Method, Apparatus, and System for Radiation Therapy
Abstract
A device and method for radioembolization in the treatment of cancer cells in the body. In preferred embodiments, a radiomicrosphere is formed from a resin where an alpha emitting isotope is used for tumoricidal purposes. As the alpha emitter decays, daughters of the alpha decay are captured by the resin. In accordance with the preferred embodiments, the resin is polyfunctional where the resin has at least three different types of functional groups for cation binding. In preferred embodiments, the three functional groups bonded to the resin include a carboxylic acid group, a diphosphonic acid group, and a sulfonic acid group. In further embodiments, the device comprises at least two isotopes; wherein a first isotope is for therapeutic purposes and a second isotope is for dosimetric purposes. The second isotope is a positron emitter for PET based dosimetry. In preferred embodiments, a post-treatment radiation absorbed dose is determined using the present invention, allowing both treatment and treatment efficacy to be provided to a cancer patient.
Claims
exact text as granted — not AI-modifiedWhat is claimed is:
1 . A device for use with radioembolization in the treatment of biological tissue, the device comprising:
a radiomicrosphere formed from a resin; at least one isotope attached to the resin for tumoricidal effect which emits primarily alpha particles as the at least one isotope decays; wherein daughter radionuclide of the at least one isotope decay are captured by the resin.
2 . The device according to claim 1 , where in the at least one isotope is Actinium-225 ( 225 Ac).
3 . The device according to claim 1 , wherein the resin is polyfunctional.
4 . The device according to claim 3 , where in the resin has at least three different types of functional groups for cation binding.
5 . The device according to claim 4 , wherein the at least three functional groups bonded to the resin include a carboxylic acid group, a diphosphonic acid group, and a sulfonic acid group.
6 . The device according to claim 1 , further comprising a second isotope attached to the radiomicrosphere used for post-procedure dosimetry.
7 . The device according to claim 6 , wherein the second isotope is a positron emitter for PET dosimetry.
8 . The device according to claim 7 , wherein the second isotope is Zirconium-89 ( 89 Zr).
9 . The device according to claim 6 , wherein an amount of radiation dose absorbed to both tumor cells and normal liver cells after radioembolization can be determined from the device within 5 minutes of the start of the PET dosimetry scan.

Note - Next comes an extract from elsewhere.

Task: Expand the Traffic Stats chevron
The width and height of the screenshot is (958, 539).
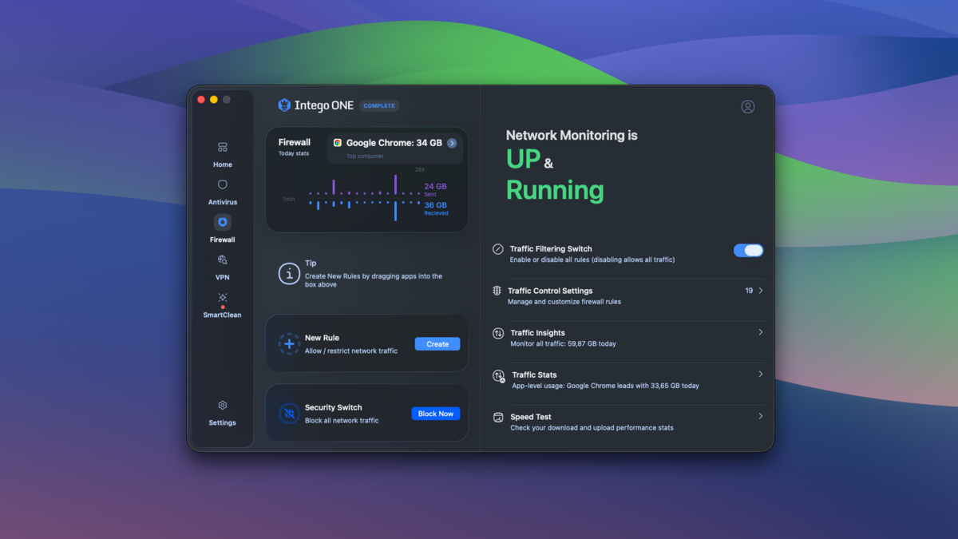Action: point(760,375)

10 . The device according to claim 6 , wherein each radiation treatment contains a total number of around 37 million radiomicrospheres.
11 . A method for the treatment of cancer cells in biological tissue using radioembolization comprising:
implanting a population of radiomicrospheres in a targeted treatment area, each radiomicrosphere formed from a resin has at least one isotope for tumoricidal therapy attached to the resin, wherein the at least one isotope emits primarily alpha particles as the at least one isotope decays; and capturing daughter radionuclide of the alpha decay.

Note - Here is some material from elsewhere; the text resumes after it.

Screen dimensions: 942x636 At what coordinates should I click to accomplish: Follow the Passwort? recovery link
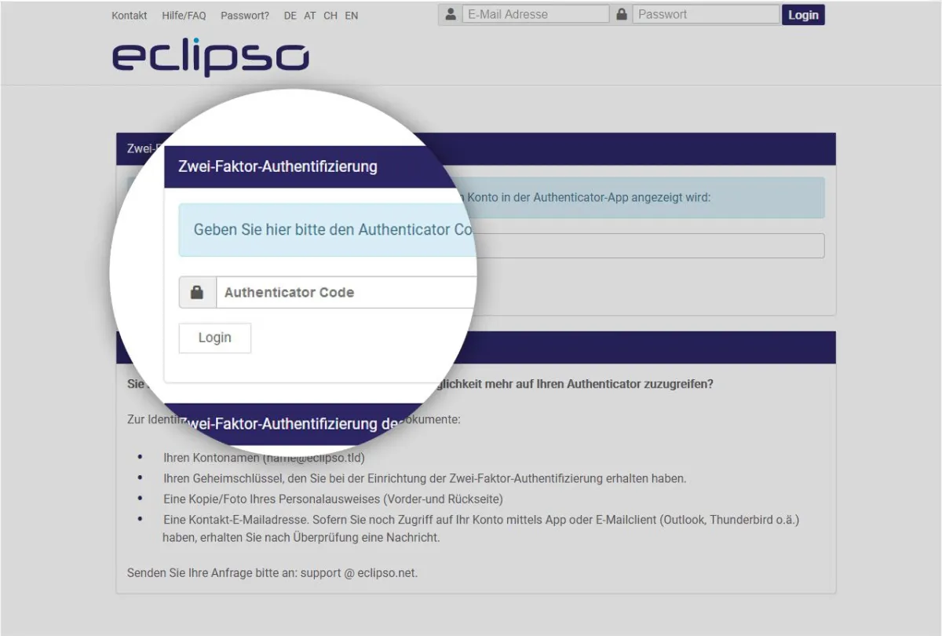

12 . The method according to claim 11 , where in the at least one isotope is Actinium-225 ( 225 Ac).
13 . The method according to claim 11 , wherein the resin is polyfunctional.
14 . The method according to claim 13 , where in the resin has at least three different types of functional groups for cation binding.

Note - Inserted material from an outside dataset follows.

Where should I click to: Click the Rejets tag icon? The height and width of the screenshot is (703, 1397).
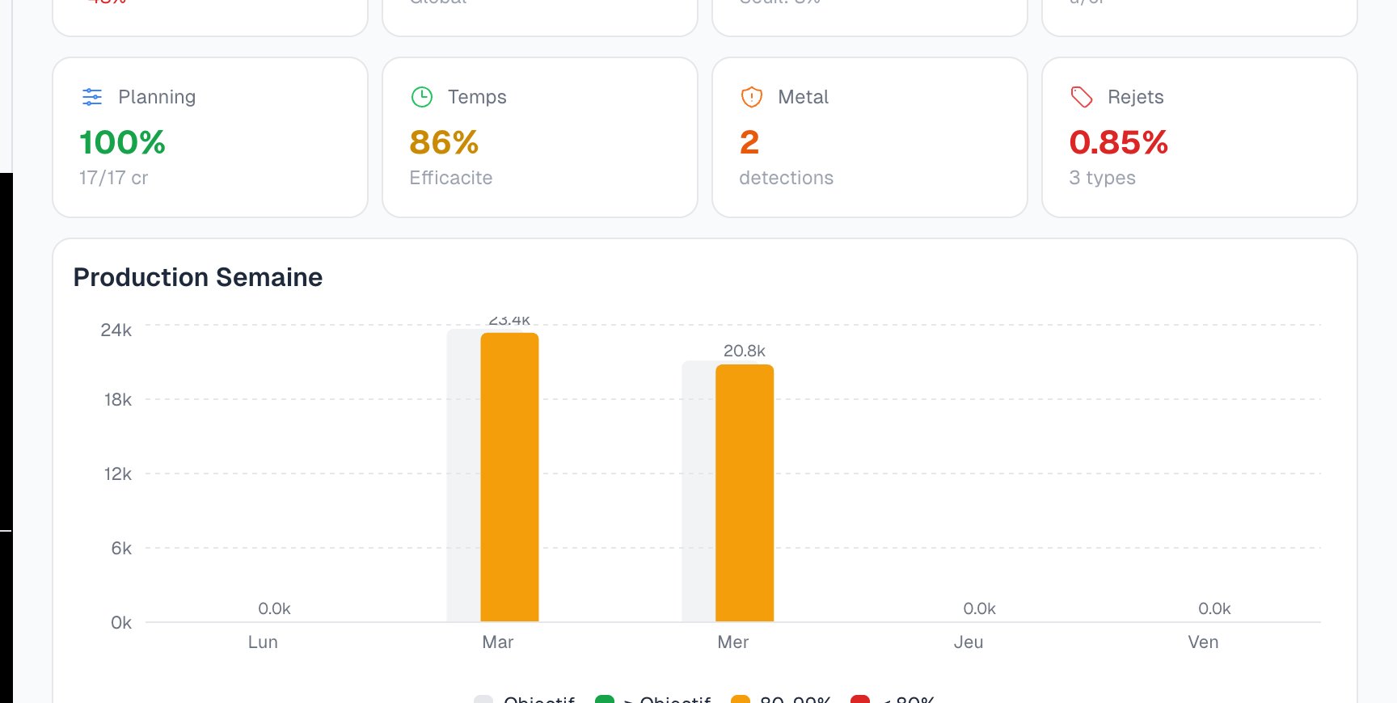point(1082,97)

15 . The method according to claim 14 , wherein the at least three functional groups bonded to the resin include a carboxylic acid group, a diphosphonic acid group, and a sulfonic acid group.
16 . The method according to claim 11 , wherein each microsphere further comprises a second isotope attached to the radiomicrosphere used for post-procedure dosimetry.
17 . The method according to claim 16 , wherein the second isotope is a positron emitter for PET dosimetry.
18 . The method according to claim 17 , wherein the second isotope is Zirconium-89 ( 89 Zr).
19 . The method according to claim 16 , further comprising: determining an amount of radiation absorbed dose to both tumor cells and normal liver cells using a PET scan post-procedure.
20 . The method according to claim 11 , wherein the population of radiomicrospheres in the targeted treatment area is around 37 million in each radiation treatment.
21 . The method according to claim 17 , wherein the second isotope acts as a surrogate for the alpha emitting isotope, in order to accurately determine a distribution and quantity of alpha isotope present for the calculation of radiation absorbed dose.
22 . The method according to claim 11 , further comprising the step of implanting a second population of radiomicrospheres in the same targeted treatment area, each radiomicrosphere having a positron emitter attached to the radiomicrosphere used for post-procedure dosimetry.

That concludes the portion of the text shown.